=== Source material ===

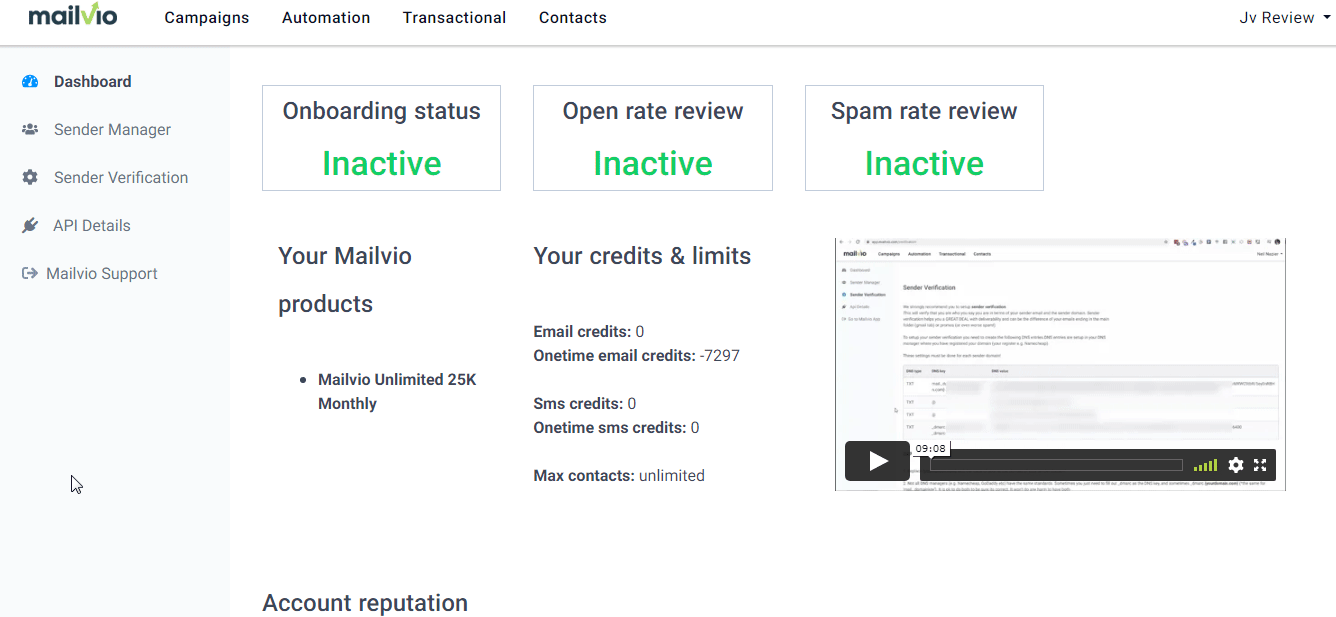Select the Dashboard icon in sidebar
The image size is (1336, 617).
pyautogui.click(x=31, y=81)
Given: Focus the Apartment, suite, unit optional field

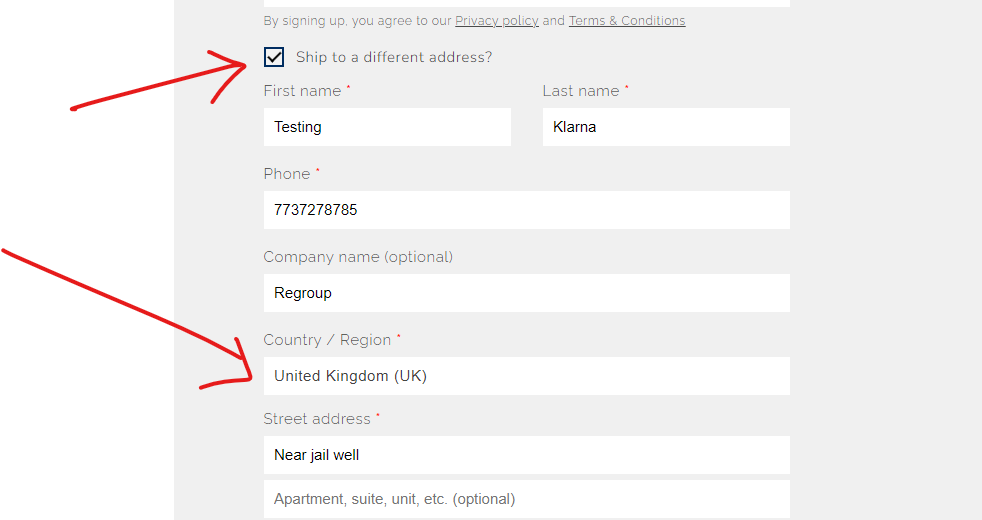Looking at the screenshot, I should tap(527, 499).
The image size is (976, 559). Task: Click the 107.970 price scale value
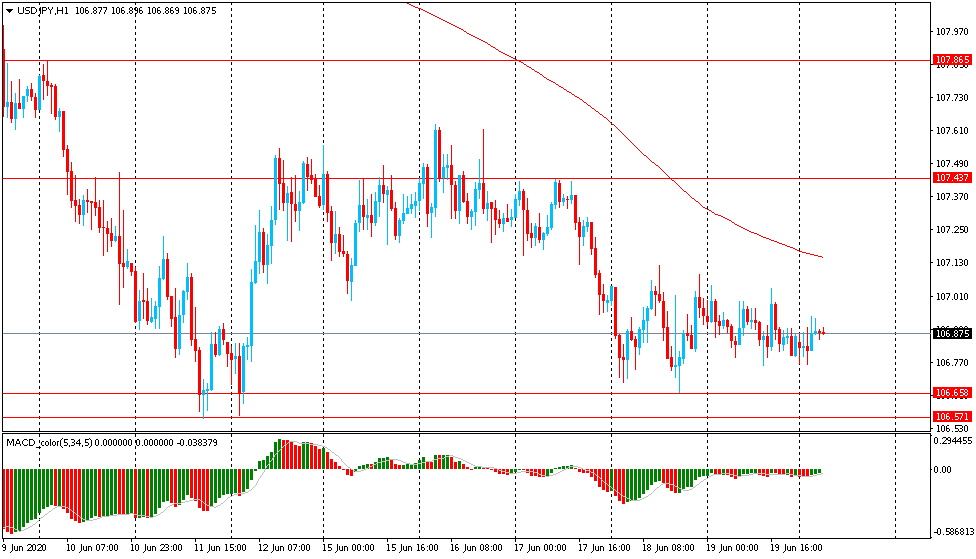tap(950, 32)
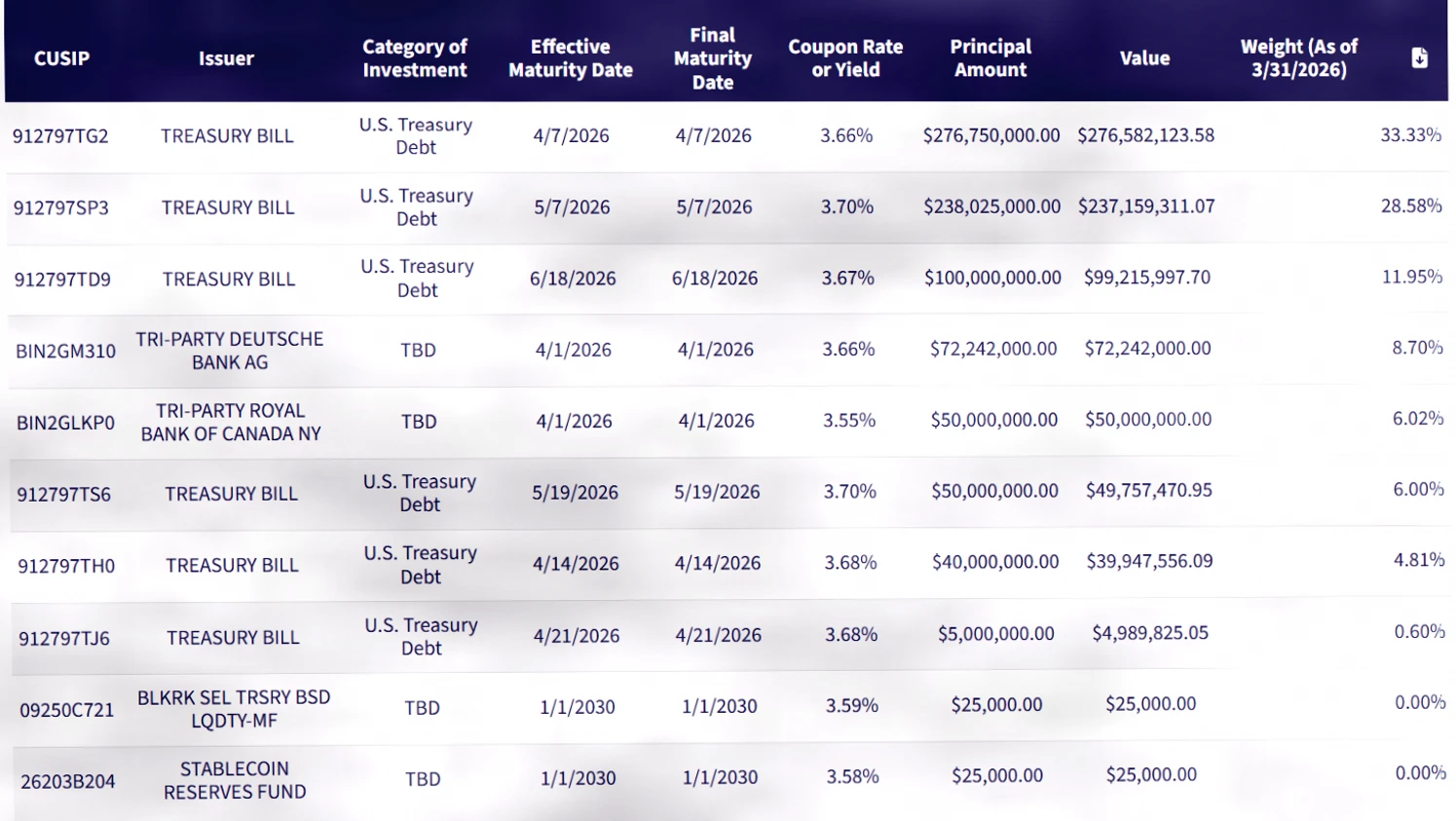Sort by the CUSIP column header
This screenshot has width=1456, height=821.
(x=61, y=58)
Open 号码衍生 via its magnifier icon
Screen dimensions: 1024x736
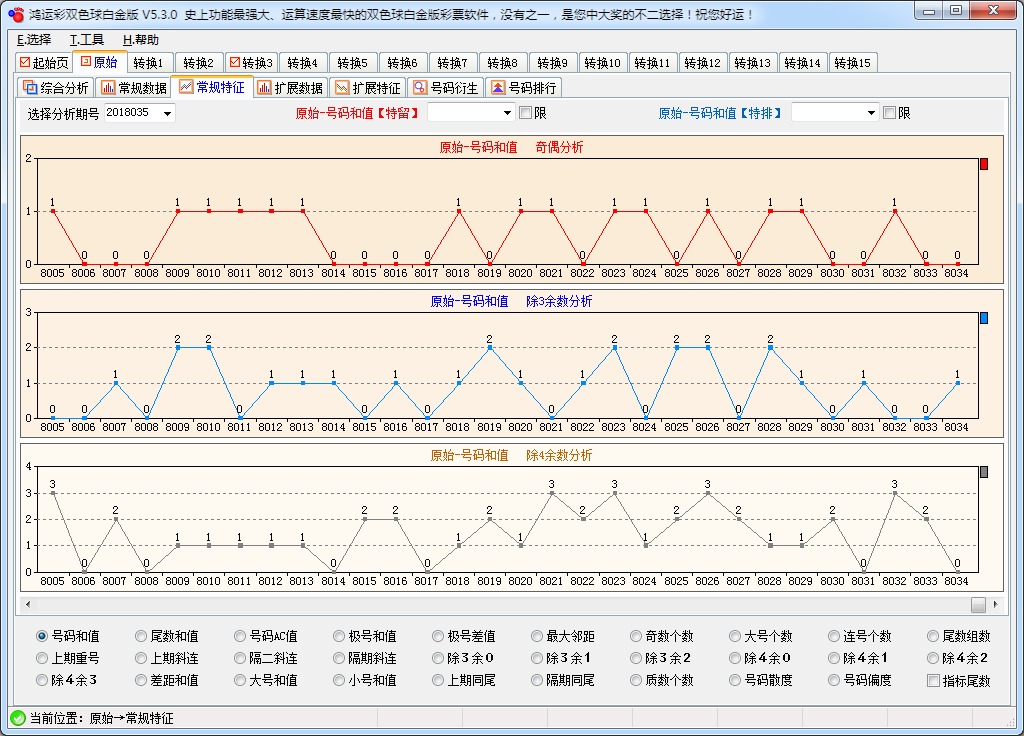point(419,87)
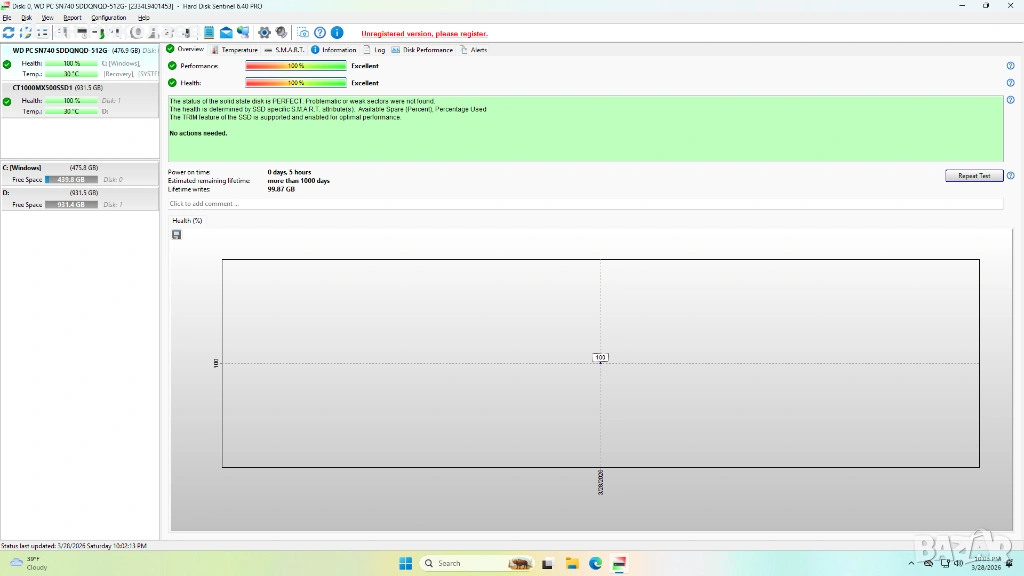Open the Report menu
The height and width of the screenshot is (576, 1024).
click(72, 18)
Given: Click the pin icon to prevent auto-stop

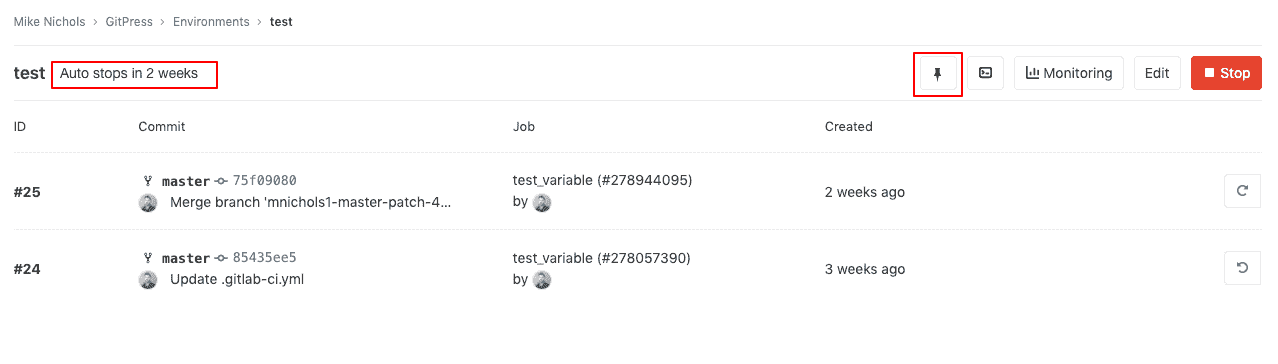Looking at the screenshot, I should 938,73.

===

What the task asks:
Print exactly the line containing "The image size is (976, 559)." and every line after it through the final line above, and leave all pictures out.

Answer section:
The image size is (976, 559). Task: Click the 107.970 price scale value
tap(950, 32)
Sort by the CUSIP column header
This screenshot has width=1456, height=821.
(x=61, y=58)
Open 号码衍生 via its magnifier icon
Screen dimensions: 1024x736
point(419,87)
Open the Report menu
The height and width of the screenshot is (576, 1024).
click(72, 18)
Given: Click the pin icon to prevent auto-stop

Looking at the screenshot, I should 938,73.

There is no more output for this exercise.